Find and copy each line of the data that includes "agent".

### Available data:
■ ■ ■ ■ ■ ■ ■
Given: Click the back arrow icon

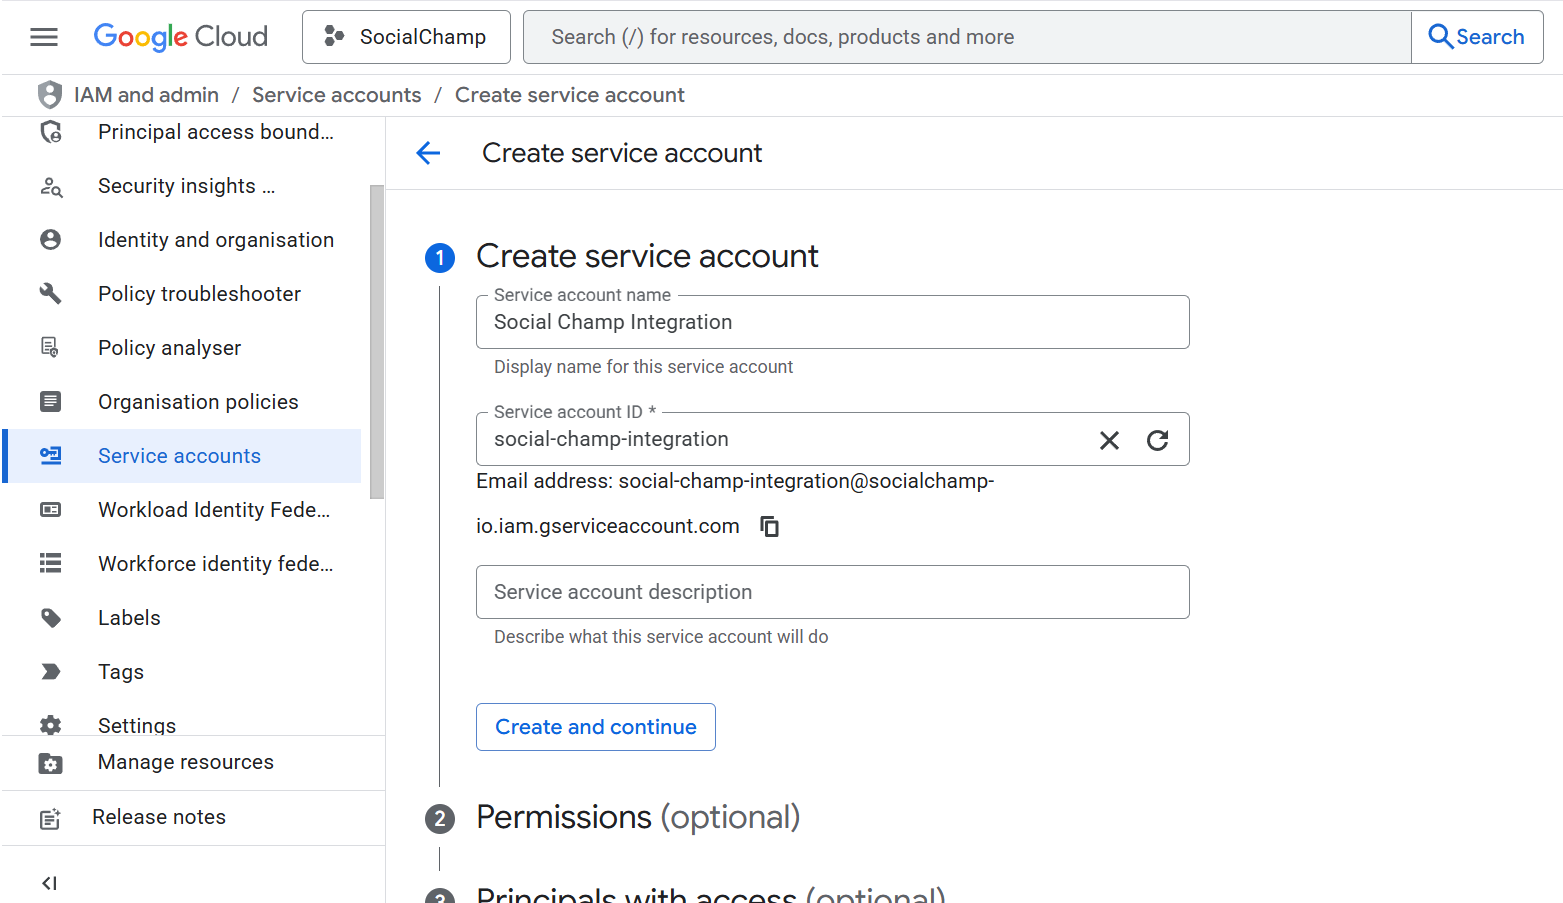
■ ■ ■ ■ ■ ■ ■
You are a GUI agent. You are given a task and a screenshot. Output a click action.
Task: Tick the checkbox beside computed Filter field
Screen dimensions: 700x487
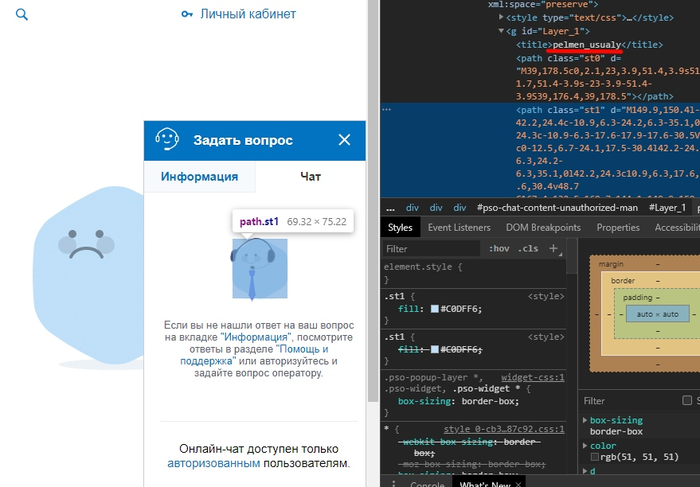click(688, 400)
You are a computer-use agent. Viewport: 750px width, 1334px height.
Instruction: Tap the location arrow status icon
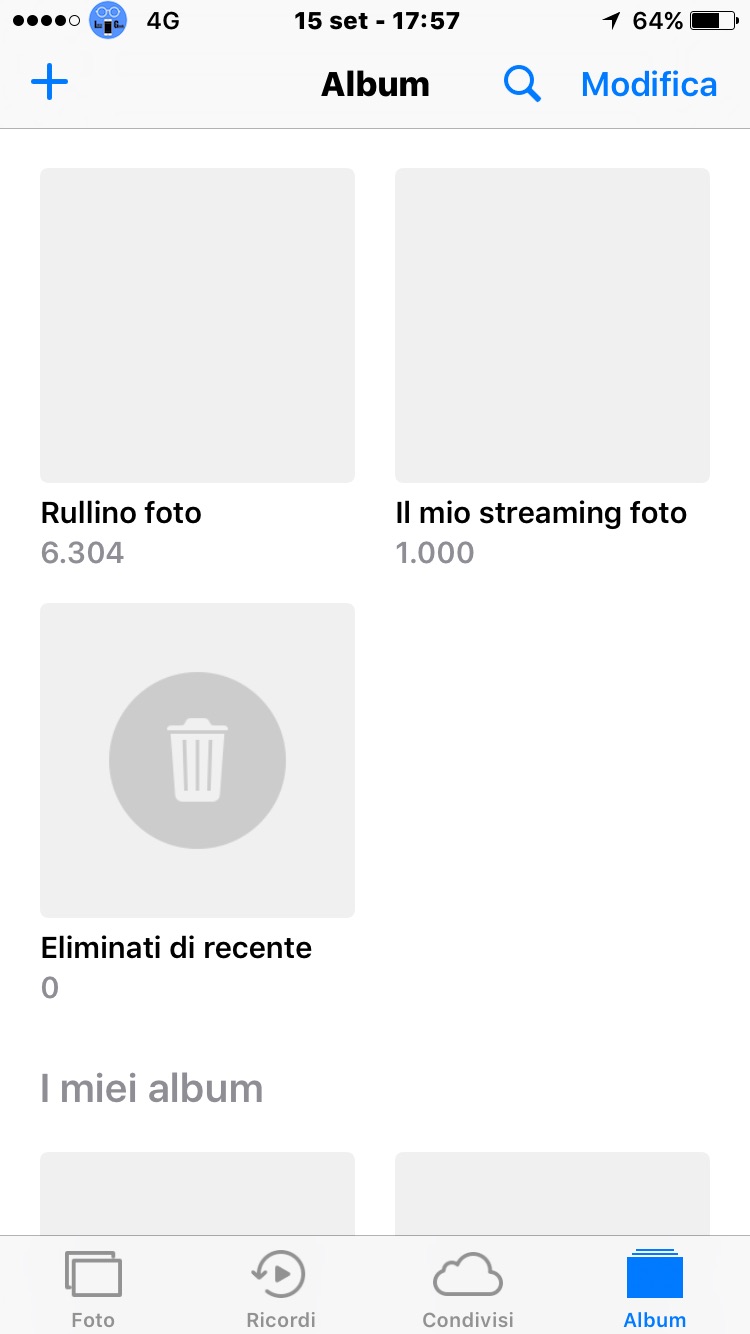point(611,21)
■ ■ ■ ■ ■ ■ ■
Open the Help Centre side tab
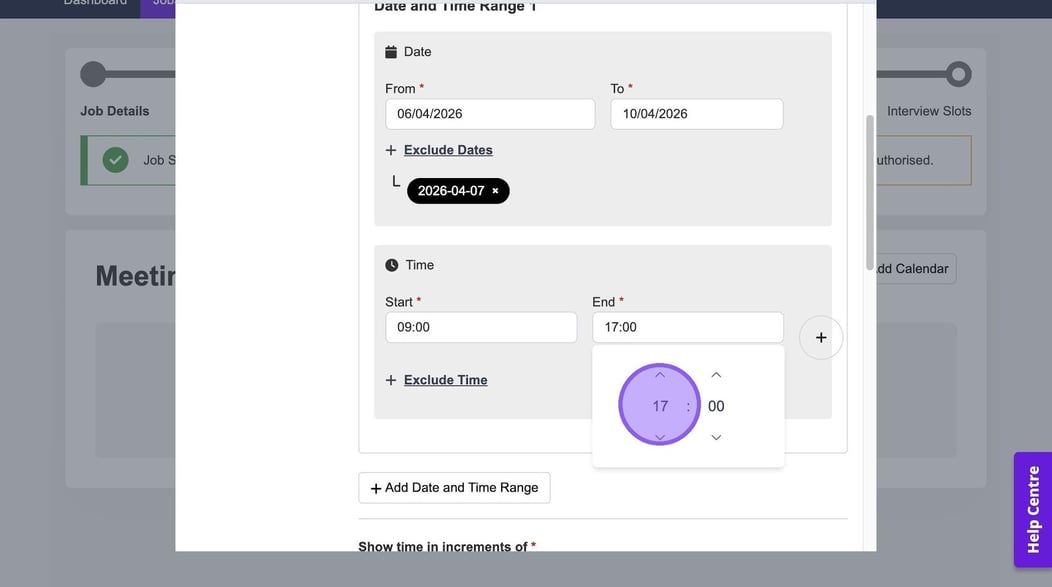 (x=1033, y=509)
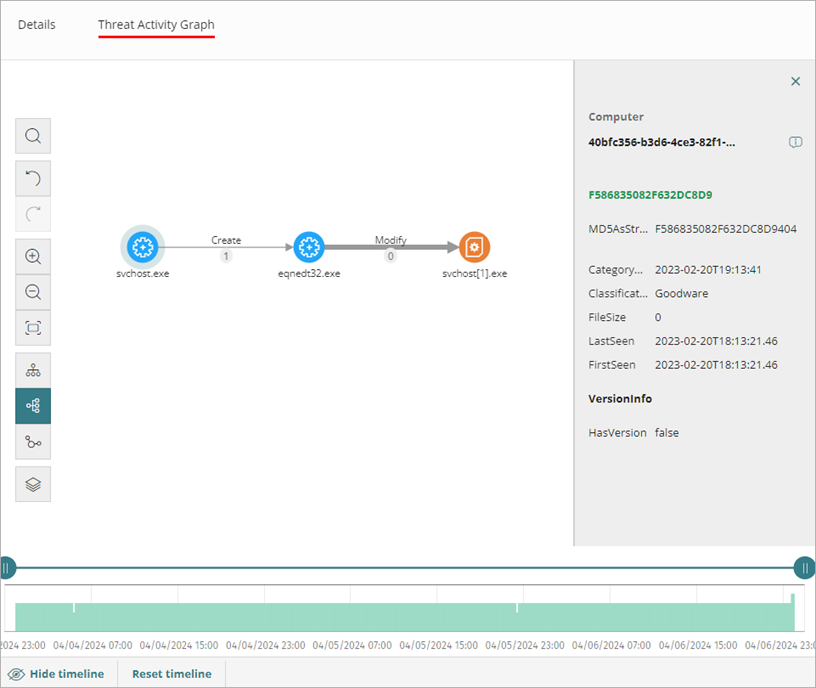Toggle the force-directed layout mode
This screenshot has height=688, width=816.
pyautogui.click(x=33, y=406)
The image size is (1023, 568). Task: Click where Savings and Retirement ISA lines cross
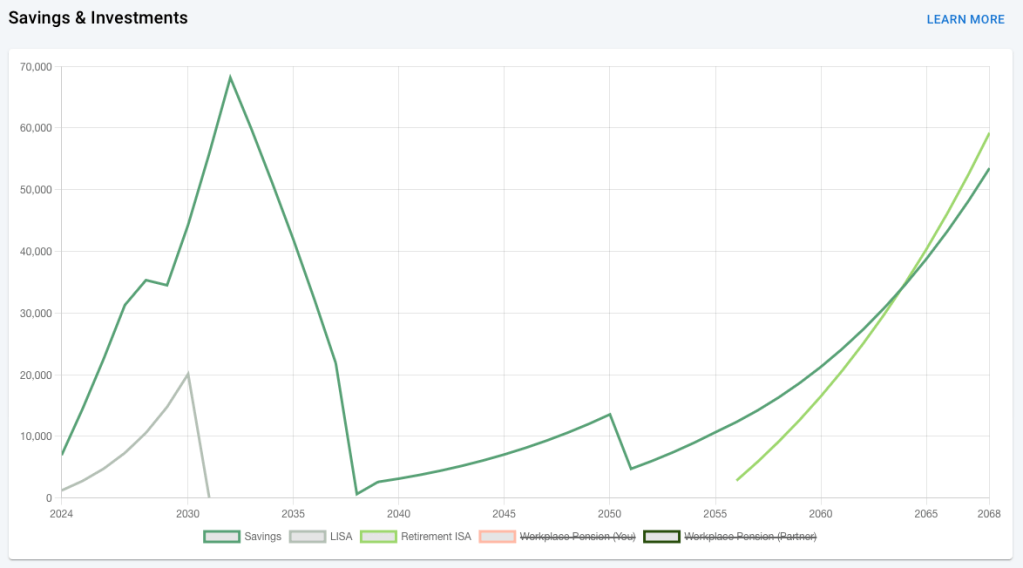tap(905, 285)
■ ■ ■ ■ ■ ■ ■
### Task solution:
You are a GUI agent. You are given a task and a screenshot. Output a click action.
You are a computer-use agent. Viewport: 750px width, 1334px height.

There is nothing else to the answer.